■ **Requirement**: Skip every picture and copy only the lines from the one containing "Given: Click the" to the final line of the records below.

■ **Source information**:
★ ★ ★ ★

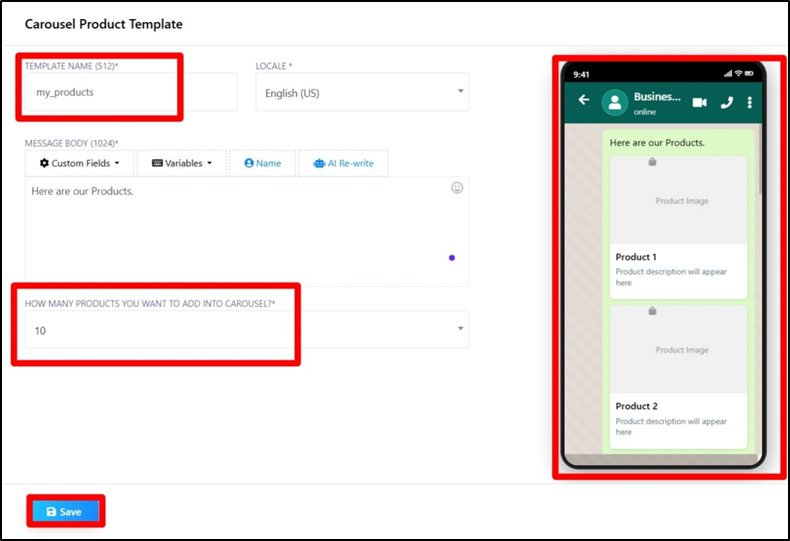Image resolution: width=790 pixels, height=541 pixels.
Task: Click the emoji smiley icon in message body
Action: (457, 188)
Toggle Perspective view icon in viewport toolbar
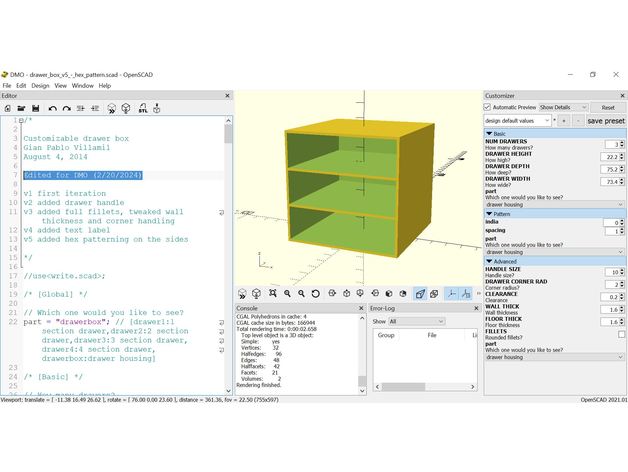Viewport: 628px width, 472px height. (x=420, y=293)
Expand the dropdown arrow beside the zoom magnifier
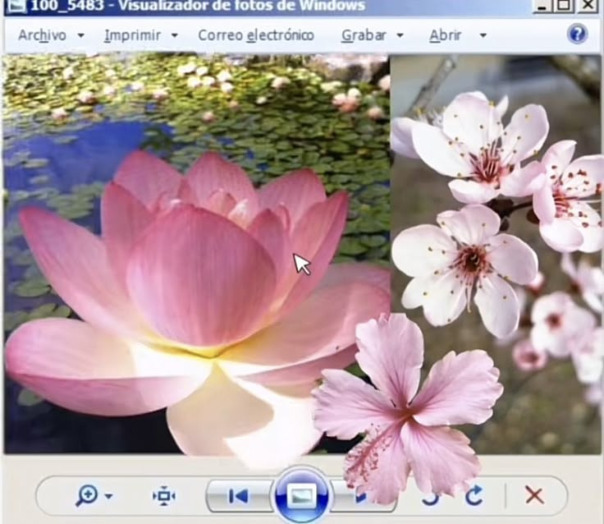The width and height of the screenshot is (604, 524). (108, 496)
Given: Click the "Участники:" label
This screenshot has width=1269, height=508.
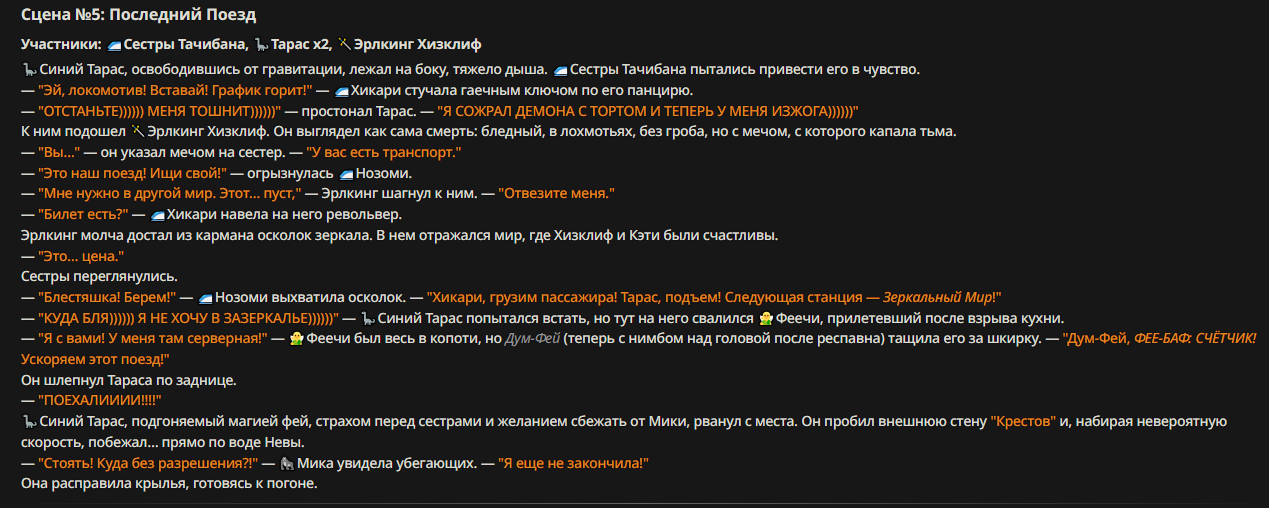Looking at the screenshot, I should pyautogui.click(x=60, y=45).
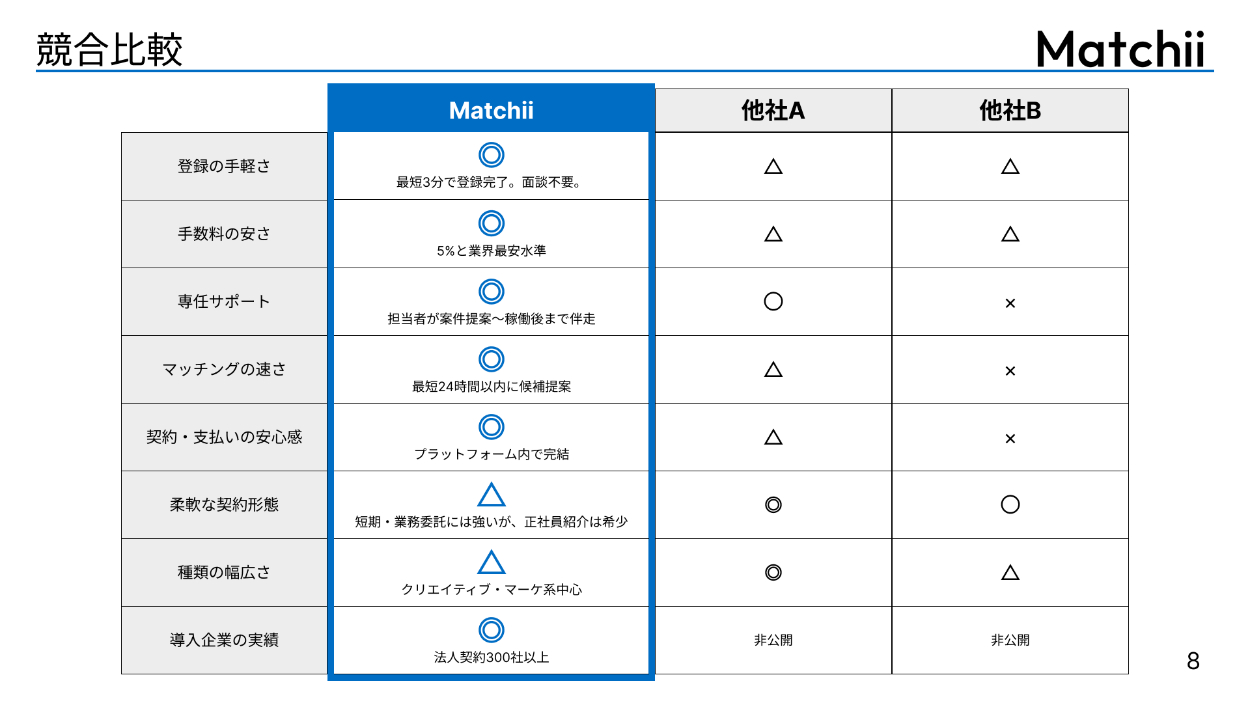
Task: Click the blue Matchii column header
Action: click(x=491, y=110)
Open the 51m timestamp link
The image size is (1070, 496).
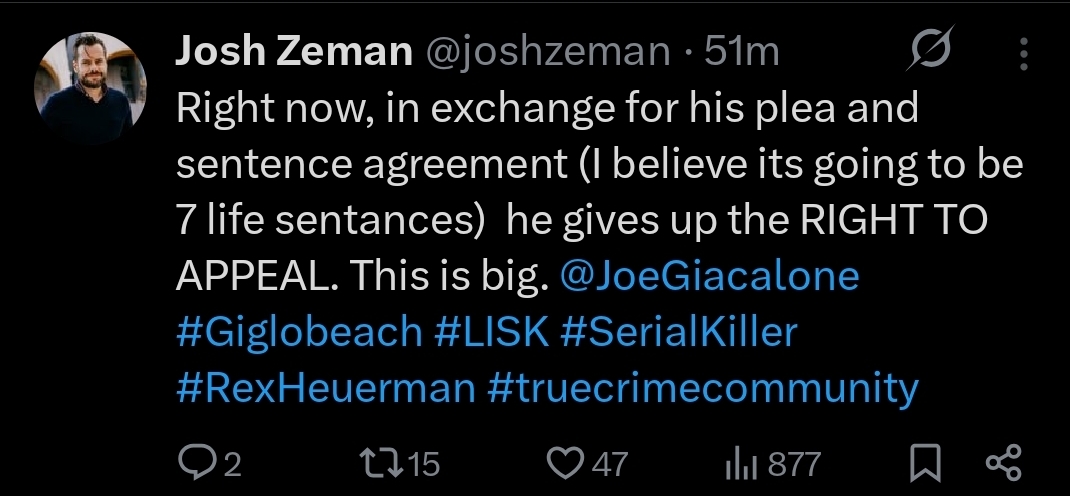coord(742,52)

★ ★ ★ ★

■ **Output for this task**:
Given: Click the "Участники:" label
This screenshot has width=1269, height=508.
Looking at the screenshot, I should pyautogui.click(x=60, y=45).
Task: Click the blue Matchii column header
Action: click(x=491, y=110)
Open the 51m timestamp link
The image size is (1070, 496).
coord(742,52)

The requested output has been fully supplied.